Since the early nineteen-eighties, by contrast, financial blowups have proliferated and living standards have stagnated. Is this coincidence? For a long time, economists and policymakers have accepted the financial industry’s appraisal of its own worth, ignoring the market failures and other pathologies that plague it.
Even after all that has happened, there is a tendency in Congress and the White House to defer to Wall Street because what happens there, befuddling as it may be to outsiders, is essential to the country’s prosperity. Finally, dissidents like Paul Woolley are questioning this narrative. “There was a presumption that financial innovation is socially valuable,” Woolley said to me. “The first thing I discovered was that it wasn’t backed by any empirical evidence. There’s almost none.”

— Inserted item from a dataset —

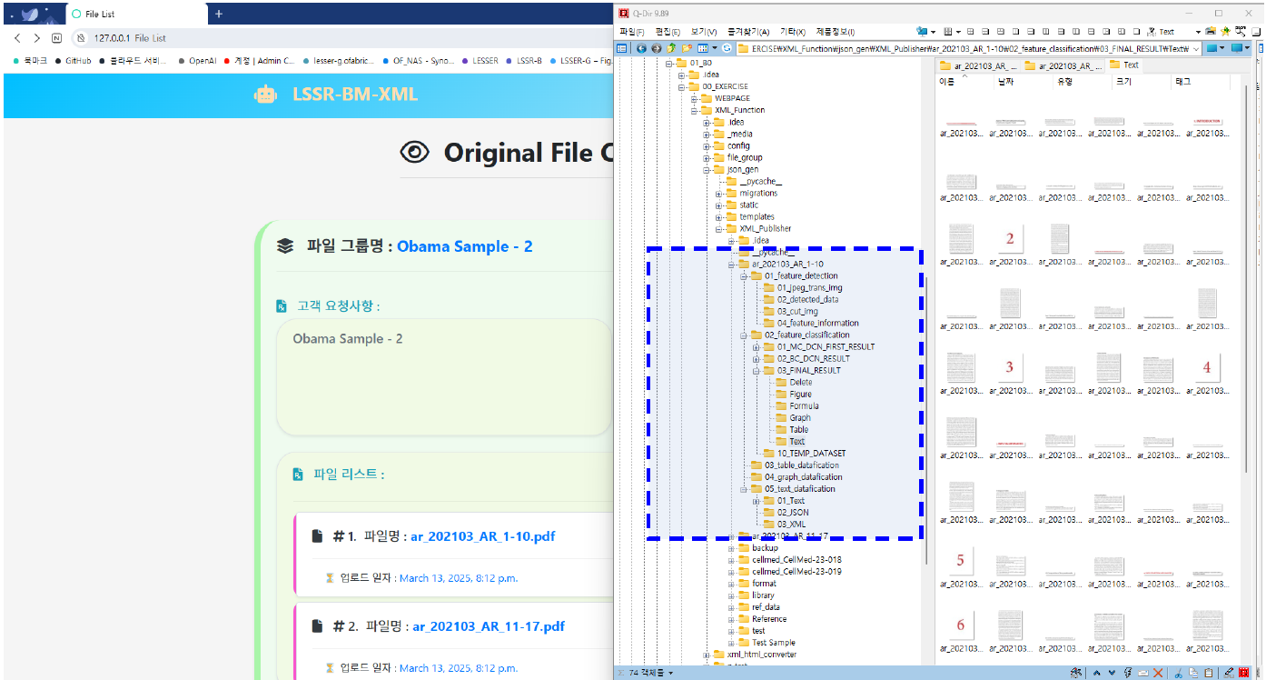Collapse the 03_FINAL_RESULT folder node

(756, 370)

I would say that there is considerably more than a "tendency" in Congress and the White House to "defer" to Wall Street. The next step in Cassidy's evolution will be his discovery that the cozy arrangement between Washington and Wall Street is not quite on the up and up.
Captain Renaud: "I'm shocked, shocked to find out that gambling is going on in here!"
Waiter: "Your winnings, sir."
Captain Renaud: "Oh, thank you very much. Everybody out at once!"
Needless to say, it can not be said of social parasites like Goldman Sachs—the financial equivalent of slumlords or toll collectors in pin-striped suits—that they are doing God's work
This is a bit off topic but did you notice that the 3rd quarter growth figure was revised UP, to 2.5%. The GDP calculation is obviously flawed but is there some specific aspect that could cause this kind of clear diversion from reality?